Rewrite the data starting at the line containing "Select the Rotate tool in Scene view" and ending at the line containing "Looking at the", changing every "column header" to "column heading" and leaving everything else the same.

(Excerpt from a dataset)
----------

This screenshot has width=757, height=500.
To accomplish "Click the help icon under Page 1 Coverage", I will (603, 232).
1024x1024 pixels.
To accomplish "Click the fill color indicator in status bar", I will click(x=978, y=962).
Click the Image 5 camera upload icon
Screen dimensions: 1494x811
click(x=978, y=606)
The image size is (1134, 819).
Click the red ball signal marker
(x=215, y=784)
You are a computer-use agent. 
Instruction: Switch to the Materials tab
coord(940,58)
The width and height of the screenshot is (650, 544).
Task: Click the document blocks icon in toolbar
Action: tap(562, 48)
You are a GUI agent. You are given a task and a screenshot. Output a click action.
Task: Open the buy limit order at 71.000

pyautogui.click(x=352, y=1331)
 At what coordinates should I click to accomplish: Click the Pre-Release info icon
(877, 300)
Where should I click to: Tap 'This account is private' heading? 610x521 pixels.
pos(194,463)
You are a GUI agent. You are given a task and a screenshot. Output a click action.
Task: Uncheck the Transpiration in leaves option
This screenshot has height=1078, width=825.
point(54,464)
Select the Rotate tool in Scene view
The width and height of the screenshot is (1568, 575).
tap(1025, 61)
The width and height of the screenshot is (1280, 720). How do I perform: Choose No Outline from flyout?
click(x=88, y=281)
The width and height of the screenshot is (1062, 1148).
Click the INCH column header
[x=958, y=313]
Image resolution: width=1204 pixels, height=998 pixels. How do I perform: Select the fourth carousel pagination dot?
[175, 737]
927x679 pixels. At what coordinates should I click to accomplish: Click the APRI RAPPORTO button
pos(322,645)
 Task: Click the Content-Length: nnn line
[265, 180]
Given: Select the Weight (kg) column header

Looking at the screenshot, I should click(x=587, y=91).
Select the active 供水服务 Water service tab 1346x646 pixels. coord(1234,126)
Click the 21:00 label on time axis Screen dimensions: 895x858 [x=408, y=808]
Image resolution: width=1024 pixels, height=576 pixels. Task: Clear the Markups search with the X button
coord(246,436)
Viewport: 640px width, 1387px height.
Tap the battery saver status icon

----------

Solution for this task –
Select the Rotate tool in Scene view
The width and height of the screenshot is (1568, 575).
tap(1025, 61)
The width and height of the screenshot is (1280, 720). How do I perform: Choose No Outline from flyout?
click(x=88, y=281)
The width and height of the screenshot is (1062, 1148).
Click the INCH column heading
[x=958, y=313]
Image resolution: width=1204 pixels, height=998 pixels. How do I perform: Select the fourth carousel pagination dot?
[175, 737]
927x679 pixels. At what coordinates should I click to accomplish: Click the APRI RAPPORTO button
pos(322,645)
 Task: Click the Content-Length: nnn line
[265, 180]
Given: Select the Weight (kg) column heading

Looking at the screenshot, I should click(x=587, y=91).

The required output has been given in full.